Eva Sangiorgi in bester Viennale-Laune. - © Katharina Sartena
Eva Sangiorgi in bester Viennale-Laune. - © Katharina Sartena

Wenn man Eva Sangiorgi nach ihren Wiener Lieblingsplätzen fragt, dann könnte man durchaus überrascht sein, dass es nicht die Postkarten-Ansichten der Stadt und auch nicht die hippen Szene-Treffs der Künstler sind, die die 41jährige Italienerin aus der Emilia Romagna am liebsten besucht. Aber jemandem, der sein Leben dem Film gewidmet hat, sind die traditionsreichen Stätten der Stadt wahrscheinlich weniger wichtig als die eigenen Wirkstätten: Sangiorgi treibt sich in ihrer Eigenschaft als Viennale-Programmdirektorin am liebsten dicht im Umfeld der Filmer herum, ist oft im MuseumsQuartier unweit des Viennale-Büros anzutreffen, liebt den Naschmarkt und genießt Wien auch gern im Umfeld der Viennale-Kinos Stadtkino oder Metro.

Und auch für das größte Manko, das die Italienerin im Gegensatz zu ihrer Heimat in Wien erleben muss – nämlich die Absenz des echten italienischen Espresso – hat sich inzwischen gottlob eine Lösung gefunden. In der kleinen Kaffeebar "Wheel" in der Siebensterngasse, gleich neben dem Viennale-Büro, werden nicht nur Espresso-Maschinen verkauft, sondern auch Kaffee verkostet. "Der Kaffee dort kommt dem italienischen am nächsten", schwärmt Sangiorgi.

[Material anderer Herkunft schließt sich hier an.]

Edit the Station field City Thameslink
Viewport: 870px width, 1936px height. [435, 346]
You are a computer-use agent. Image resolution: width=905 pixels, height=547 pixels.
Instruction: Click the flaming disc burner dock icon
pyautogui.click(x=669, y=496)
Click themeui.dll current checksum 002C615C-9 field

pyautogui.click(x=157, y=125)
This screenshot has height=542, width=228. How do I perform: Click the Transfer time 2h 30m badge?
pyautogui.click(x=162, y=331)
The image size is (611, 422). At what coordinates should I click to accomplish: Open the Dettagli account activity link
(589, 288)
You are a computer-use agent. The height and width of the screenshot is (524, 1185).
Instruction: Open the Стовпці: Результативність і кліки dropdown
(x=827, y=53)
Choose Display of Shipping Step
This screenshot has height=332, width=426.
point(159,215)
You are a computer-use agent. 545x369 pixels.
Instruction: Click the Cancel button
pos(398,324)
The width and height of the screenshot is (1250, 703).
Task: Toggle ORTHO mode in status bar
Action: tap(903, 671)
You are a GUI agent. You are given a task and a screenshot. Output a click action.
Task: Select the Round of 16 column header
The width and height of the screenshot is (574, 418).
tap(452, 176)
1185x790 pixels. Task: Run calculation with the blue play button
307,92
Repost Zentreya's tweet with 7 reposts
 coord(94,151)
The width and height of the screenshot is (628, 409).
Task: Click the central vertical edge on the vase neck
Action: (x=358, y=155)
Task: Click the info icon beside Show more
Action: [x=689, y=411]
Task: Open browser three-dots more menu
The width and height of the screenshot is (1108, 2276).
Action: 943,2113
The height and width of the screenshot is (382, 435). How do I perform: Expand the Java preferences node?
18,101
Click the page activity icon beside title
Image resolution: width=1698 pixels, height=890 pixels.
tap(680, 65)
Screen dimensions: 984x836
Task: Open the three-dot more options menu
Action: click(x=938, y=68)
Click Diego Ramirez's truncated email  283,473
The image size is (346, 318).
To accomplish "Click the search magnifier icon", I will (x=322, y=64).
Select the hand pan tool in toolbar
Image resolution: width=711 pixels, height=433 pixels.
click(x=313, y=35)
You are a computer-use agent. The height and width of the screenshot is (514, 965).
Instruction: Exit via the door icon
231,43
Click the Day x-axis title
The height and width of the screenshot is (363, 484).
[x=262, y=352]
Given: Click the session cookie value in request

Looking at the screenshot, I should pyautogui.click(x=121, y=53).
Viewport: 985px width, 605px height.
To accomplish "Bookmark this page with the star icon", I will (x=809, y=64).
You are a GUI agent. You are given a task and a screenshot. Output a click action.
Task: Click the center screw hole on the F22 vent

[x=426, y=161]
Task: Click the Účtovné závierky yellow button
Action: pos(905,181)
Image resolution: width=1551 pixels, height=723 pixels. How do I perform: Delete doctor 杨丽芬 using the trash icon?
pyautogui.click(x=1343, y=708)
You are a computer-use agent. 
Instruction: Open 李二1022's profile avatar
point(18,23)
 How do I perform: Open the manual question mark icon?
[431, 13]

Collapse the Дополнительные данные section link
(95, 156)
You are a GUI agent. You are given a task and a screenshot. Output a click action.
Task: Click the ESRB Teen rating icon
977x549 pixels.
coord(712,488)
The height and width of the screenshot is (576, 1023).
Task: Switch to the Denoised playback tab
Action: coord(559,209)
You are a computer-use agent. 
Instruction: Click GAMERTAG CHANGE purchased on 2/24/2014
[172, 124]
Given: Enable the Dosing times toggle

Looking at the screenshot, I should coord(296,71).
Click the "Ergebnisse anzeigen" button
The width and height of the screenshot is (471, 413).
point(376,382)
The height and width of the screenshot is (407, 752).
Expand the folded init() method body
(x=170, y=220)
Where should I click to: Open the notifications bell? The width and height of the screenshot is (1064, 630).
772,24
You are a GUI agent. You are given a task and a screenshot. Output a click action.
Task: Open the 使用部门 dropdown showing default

Schmelztiegel der unterschiedlichsten Einflüsse

Ganz abgesehen von solchen lukullischen Genüssen mag Eva Sangiorgi an Wien gerade die Diversität der Stadt: Das Wiener Schnitzel wird ihr wegen seiner fetten Panier wohl nie zur Leibspeis’, aber der "Melting Pot" aus Einflüssen an kulinarischer Vielfalt aus den ehemaligen k.u.k. Kronländern hat eine ganz eigentümliche Mischung ergeben, die Sangiorgi bemerkenswert findet, für Herrn und Frau Österreicher aber ganz normal ist: Die Knödel aus Tschechien – in Österreich perfektioniert. Das Schnitzerl aus Mailand – in Österreich perfektioniert. "Das ließe sich durch sämtliche Speisekarten so fortsetzen", sagt Sangiorgi. "Und das ist eines der Hauptargumente für Wien: Dieser Schmelztiegel der unterschiedlichsten Einflüsse und Menschenschläge ist tatsächlich gelebtes Multikulti." Eindrücke einer Nicht-Wienerin über Wien. Das sollte man mal so stehen lassen.

Passend zu diesem Eindruck serviert Sangiorgi – um im Jargon der Gastronomie zu bleiben – ihr ganz eigenes Menü, wenn es darum geht, die Wiener mit Filmkunst zu versorgen: Denn auch hier schreibt Sangiorgi die Vielgestalt und Diversität groß, zeigt Filme zwischen Arthaus und Mainstream, zwischen totalem Nischenkino und breitestem Publikumszuspruch. Das führt bei der heurigen Viennale-Ausgabe zu solch scheinbaren Diskrepanzen wie der Programmierung von Filmen wie Stephen Soderberghs üppiger Netflix-Produktion "The Laundromat" bis zu spröden Kinoerlebnissen wie jenes von "Ema" des Chilenen Pablo Larrain. "Alles ist Kino", sagt Sangiorgi, "Und dazu gehören Blockbuster ebenso wie die hohe Kunst."